Words by Jesse Serwer, Photos by Norman Craig—
Founded in 1965 (after an earlier indoors incarnation), Notting Hill Carnival has grown from a local community event meant to stave off racial tensions in a neighborhood that was then seeing a large influx of Caribbean immigrants, into Europe’s largest street festival. Held each year on England’s August bank holiday Monday and the preceding Sunday, today it attracts upwards of one million people to th,e now-gentrified Notting Hill and surrounding North London areas like Ladbroke Grove. While putting together our guide to this year’s festivities, we couldn’t help but notice there’s some really great footage of the Carnival in eras gone by, which collectively showcase how it has grown and changed. Click through below for an audio/visual history lesson on England’s biggest party.
A 1976 reggae documentary from U.K. channel ITV’s “Aquarius” series captured this incredible footage of singer Delroy Washington performing “Jah Wonderfull,” backed by a band including Angus “Drummie Zeb” Gaye, Tony Robinson and other future members of Aswad. You needn’t have been alive then or ever been to London for this footage to transport you right back to Notting Hill, 1976.

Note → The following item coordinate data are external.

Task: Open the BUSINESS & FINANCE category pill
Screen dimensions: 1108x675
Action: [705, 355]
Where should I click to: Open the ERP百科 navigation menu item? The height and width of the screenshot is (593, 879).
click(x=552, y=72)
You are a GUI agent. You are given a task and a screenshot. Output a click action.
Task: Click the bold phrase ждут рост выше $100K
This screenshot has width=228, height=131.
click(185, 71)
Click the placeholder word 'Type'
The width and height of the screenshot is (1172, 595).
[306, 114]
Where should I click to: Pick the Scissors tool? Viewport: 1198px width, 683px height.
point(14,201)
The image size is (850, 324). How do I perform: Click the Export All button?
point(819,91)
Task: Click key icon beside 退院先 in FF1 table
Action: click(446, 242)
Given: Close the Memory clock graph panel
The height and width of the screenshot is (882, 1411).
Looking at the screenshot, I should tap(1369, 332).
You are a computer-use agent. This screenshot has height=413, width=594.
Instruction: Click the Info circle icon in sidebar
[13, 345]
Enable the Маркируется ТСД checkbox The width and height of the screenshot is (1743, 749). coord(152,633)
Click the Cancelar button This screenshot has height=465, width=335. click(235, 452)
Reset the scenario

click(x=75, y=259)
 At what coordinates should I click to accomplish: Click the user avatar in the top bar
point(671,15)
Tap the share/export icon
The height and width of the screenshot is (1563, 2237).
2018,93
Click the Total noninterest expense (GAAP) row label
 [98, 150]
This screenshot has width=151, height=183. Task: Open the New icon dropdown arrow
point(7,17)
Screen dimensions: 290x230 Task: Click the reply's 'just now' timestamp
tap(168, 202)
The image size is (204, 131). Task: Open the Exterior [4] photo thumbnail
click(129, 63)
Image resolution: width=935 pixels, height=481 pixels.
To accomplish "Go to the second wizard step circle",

An unknown singer who may or may not be called Junior Wilson performs in this late ’70s clip, inrerspliced with footage of West Indians playing soccer and practicing karate. Delroy Washington was inaccurately ID’ed on YouTube as the singer but chimed in on the comments to say it’s not him. Anyone know who it is?
On the the last day of the Carnival in 1976, a riot broke out between mostly young, Caribbean revelers and the police force. This clip, soundtracked by Dominican calypsonian Lord Shorty, contains newsreel footage from that day.
This short documentary on Good Times sound system operator and legendary U.K. radio DJ Norman Jay tells the story of how he introduced soul music to the reggae-dominated Carnival mix, with some rare footage of vintage carnivals.
This extended clip drops you right in the middle of Saxon Studio’s Carnival set from 1994— the same year Saxon won World Clash—as England’s No. 1 all-time sound drops dubs from Bounty, Beenie, Spragga and more before moving into lyrics, and jungle.